The better defined your topic is, the easier it is to find information on it. Don't use broad subjects and hope that you can come up with a good paper. You will be overloaded with information. On the other hand, using extremely narrow topics will give you too little information.
Look it Up!
If you know absolutely nothing about the topic, look it up in an encyclopedia to gain some background knowledge before doing your in-depth searching. Encyclopedias are excellent introductions to a new subject, and believe it or not, so is Wikipedia. Doing this will help you figure out the right resources to use for your research!
What type of information do you need?
Do you need historical information? statistical? case studies? Knowing what you need will help you pick your resources. For example, books are really great for historical content but journal articles are better for the latest trends and research. Also, journals are better for scholarly research than popular magazines such as Sports Illustrated. On the other hand, Sports Illustrated may work perfectly for short, casual assignments.
What keywords should you use?
Have you ever tried to type a full sentence into a search box? Chances are, it didn't turn out so pretty. Most search engines don't handle "natural language" all that well. Think about the important terms and use just those - these will be your keywords. Another way to think about keywords is what would be the hashtags for your search. For example, for the search "what is the distance of the moon from the sun," your hashtags, or keywords, would be "moon," "sun," and "distance." Those are the important words and that's all you need to search - those three words.
What don't you want?
Figuring out what you don't want is just as important, and sometimes more useful, than defining what you want. For example, you ever try to go out to eat with someone and no one can decide where to go? When you're in the situation, start naming off the things you don't want. It's easier to pick where to go with a smaller list that both people like.
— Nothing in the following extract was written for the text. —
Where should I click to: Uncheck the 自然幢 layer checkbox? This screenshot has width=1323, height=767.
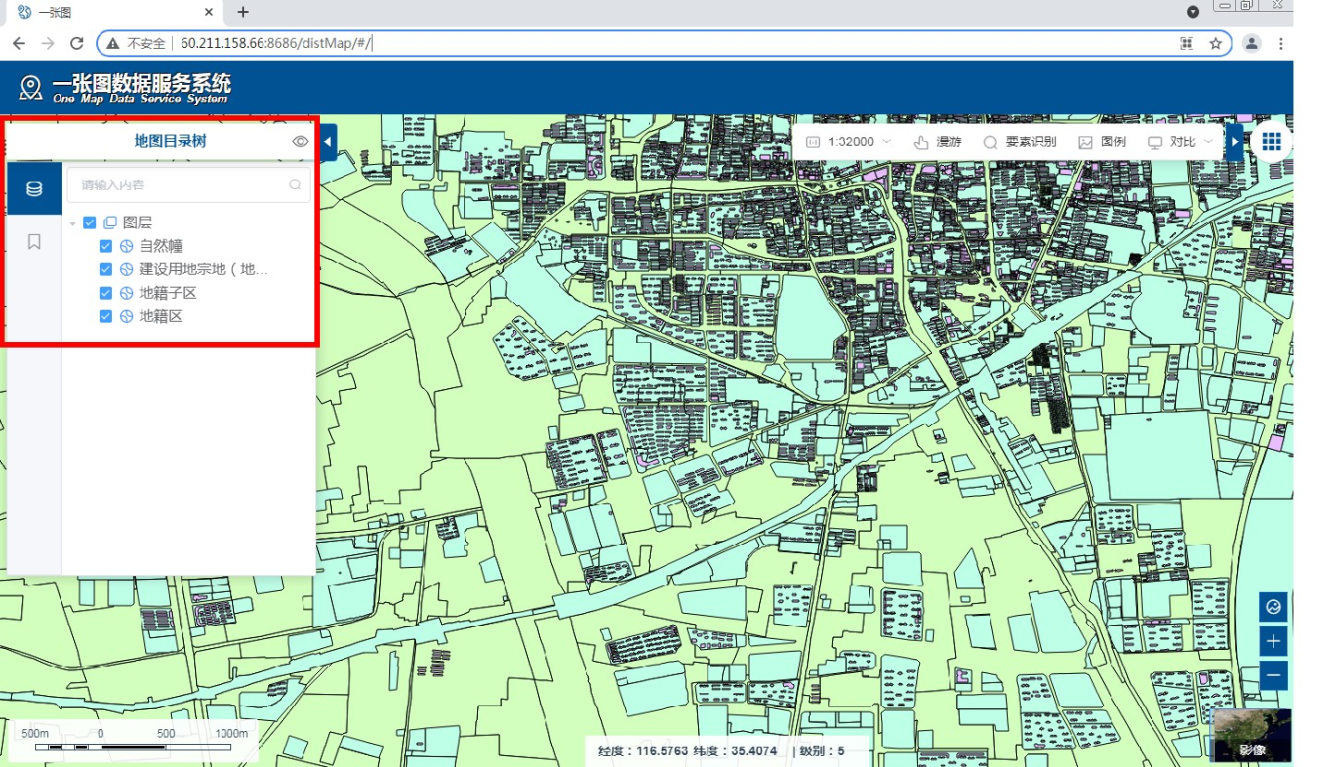106,246
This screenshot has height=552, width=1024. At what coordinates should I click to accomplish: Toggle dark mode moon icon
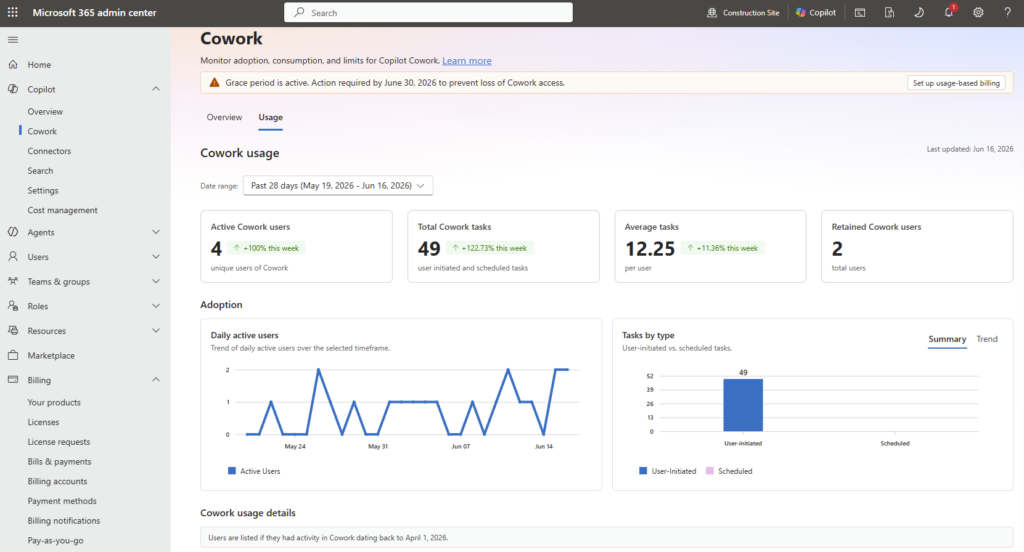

Research is a dynamic process. You may start off thinking you want to write about one thing, but come across an article or book that helps you narrow your results or changes your focus completely. For example, you start researching horror movies and you find an article about how zombie movies reflect social risk and disease pandemics and decide that's really what you want to write about. And that's ok! The more fluid you are with your research, the less frustrating it can be!